How to complete this task:
Show each line of the records in which the word "help" occurs.
**** Supplied information ****
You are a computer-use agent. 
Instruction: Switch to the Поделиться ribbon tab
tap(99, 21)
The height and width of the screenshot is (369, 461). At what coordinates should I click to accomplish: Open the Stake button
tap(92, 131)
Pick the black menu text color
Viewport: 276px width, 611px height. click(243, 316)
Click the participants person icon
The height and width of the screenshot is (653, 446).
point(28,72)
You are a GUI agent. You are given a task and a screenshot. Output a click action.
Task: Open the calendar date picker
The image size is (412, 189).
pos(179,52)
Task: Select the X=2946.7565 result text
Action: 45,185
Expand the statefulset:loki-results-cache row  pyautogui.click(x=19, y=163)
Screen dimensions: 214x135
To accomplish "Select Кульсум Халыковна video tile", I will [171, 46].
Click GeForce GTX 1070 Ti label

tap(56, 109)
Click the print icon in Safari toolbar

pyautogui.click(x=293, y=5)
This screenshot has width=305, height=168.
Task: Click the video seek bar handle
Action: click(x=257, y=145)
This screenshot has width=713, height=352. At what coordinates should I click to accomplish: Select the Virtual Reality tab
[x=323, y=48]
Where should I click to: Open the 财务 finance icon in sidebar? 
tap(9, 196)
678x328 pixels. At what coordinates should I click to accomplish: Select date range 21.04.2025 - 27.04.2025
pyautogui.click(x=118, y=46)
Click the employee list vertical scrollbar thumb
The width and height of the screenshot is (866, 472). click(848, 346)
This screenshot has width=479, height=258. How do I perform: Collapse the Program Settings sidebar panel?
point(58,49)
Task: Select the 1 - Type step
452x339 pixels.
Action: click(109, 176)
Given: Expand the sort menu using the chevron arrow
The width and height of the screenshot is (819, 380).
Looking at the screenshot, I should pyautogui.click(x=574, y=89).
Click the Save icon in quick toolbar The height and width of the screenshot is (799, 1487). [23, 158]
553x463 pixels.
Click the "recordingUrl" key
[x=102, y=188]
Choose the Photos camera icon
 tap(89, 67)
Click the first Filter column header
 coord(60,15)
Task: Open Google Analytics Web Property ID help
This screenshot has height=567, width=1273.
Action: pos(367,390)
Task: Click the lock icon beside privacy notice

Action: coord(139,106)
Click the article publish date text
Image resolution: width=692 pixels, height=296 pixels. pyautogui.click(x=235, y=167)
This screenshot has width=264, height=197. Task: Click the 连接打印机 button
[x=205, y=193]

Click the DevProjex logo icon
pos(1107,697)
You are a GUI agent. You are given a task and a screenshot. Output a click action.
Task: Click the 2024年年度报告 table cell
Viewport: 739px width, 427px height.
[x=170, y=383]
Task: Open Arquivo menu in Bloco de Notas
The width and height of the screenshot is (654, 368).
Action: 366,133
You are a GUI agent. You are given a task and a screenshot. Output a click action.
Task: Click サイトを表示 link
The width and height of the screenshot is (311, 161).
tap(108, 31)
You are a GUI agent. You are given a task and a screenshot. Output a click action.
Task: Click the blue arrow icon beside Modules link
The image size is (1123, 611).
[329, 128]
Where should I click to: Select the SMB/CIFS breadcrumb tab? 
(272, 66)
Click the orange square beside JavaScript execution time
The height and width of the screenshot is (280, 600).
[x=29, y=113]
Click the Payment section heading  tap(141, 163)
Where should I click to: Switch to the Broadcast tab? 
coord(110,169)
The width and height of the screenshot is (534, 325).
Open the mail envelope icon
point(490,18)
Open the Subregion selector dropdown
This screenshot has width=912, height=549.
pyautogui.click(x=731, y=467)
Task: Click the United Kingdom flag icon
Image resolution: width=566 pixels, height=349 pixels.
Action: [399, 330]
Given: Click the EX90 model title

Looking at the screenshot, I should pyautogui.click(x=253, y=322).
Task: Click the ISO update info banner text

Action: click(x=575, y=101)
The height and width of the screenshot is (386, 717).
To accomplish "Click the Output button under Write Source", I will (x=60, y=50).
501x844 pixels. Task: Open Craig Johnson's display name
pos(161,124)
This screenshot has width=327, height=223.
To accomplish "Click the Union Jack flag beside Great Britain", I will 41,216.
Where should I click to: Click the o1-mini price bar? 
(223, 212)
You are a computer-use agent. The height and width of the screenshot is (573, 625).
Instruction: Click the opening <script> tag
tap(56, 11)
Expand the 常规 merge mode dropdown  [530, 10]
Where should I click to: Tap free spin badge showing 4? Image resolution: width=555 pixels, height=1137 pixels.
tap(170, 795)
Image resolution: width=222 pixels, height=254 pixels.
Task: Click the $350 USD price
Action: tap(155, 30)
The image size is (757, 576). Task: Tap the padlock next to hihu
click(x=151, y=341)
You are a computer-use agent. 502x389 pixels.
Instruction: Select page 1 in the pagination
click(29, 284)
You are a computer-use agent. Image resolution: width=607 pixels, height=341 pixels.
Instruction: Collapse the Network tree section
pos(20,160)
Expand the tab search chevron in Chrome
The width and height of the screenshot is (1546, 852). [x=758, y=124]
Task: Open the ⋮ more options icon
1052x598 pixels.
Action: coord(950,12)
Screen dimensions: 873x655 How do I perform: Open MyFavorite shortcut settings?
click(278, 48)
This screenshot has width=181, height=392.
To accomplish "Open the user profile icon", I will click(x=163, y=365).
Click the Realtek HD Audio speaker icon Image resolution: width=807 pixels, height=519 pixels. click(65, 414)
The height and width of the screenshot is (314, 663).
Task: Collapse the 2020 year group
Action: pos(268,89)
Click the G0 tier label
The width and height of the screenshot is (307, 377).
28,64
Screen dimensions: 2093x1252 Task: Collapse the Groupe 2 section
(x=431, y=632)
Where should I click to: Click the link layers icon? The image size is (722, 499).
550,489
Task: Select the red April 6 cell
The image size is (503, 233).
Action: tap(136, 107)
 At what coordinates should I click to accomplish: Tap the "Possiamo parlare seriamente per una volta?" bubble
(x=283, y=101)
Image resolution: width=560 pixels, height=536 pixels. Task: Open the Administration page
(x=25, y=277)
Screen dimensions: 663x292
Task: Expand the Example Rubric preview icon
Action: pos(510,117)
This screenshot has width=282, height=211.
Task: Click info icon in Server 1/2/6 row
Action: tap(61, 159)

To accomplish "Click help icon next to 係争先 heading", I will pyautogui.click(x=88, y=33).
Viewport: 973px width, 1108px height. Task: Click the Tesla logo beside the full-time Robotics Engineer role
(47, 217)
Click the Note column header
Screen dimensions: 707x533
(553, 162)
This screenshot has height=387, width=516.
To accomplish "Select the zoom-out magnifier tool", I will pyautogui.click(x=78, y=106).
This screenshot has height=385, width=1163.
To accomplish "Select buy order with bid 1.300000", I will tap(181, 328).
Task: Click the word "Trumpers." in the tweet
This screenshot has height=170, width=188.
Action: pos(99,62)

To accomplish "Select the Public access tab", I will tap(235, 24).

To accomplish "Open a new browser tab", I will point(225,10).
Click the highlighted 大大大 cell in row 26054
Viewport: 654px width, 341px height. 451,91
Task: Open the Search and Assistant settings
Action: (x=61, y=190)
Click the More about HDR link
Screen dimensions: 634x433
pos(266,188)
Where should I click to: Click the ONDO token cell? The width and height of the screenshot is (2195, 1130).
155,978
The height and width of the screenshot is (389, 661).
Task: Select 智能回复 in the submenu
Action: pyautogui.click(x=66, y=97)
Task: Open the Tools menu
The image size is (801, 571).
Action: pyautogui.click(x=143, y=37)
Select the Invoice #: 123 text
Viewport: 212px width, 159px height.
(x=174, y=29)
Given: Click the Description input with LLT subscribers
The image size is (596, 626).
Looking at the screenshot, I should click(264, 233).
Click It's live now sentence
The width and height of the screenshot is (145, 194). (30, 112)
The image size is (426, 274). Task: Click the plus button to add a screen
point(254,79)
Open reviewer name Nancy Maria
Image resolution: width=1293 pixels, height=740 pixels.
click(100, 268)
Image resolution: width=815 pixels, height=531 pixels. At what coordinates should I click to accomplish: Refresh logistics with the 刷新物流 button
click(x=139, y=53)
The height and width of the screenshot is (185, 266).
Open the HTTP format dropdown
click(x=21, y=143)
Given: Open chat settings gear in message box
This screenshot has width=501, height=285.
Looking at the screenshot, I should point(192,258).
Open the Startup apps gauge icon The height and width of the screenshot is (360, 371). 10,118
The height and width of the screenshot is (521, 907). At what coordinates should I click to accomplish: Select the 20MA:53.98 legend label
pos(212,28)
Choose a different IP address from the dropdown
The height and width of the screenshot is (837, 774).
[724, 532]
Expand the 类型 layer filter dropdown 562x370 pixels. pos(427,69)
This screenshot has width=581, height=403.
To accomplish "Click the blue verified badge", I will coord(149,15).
****
Finished task:
Task: Open Google Analytics Web Property ID help
To accomplish "Click help icon next to 係争先 heading", I will pyautogui.click(x=88, y=33).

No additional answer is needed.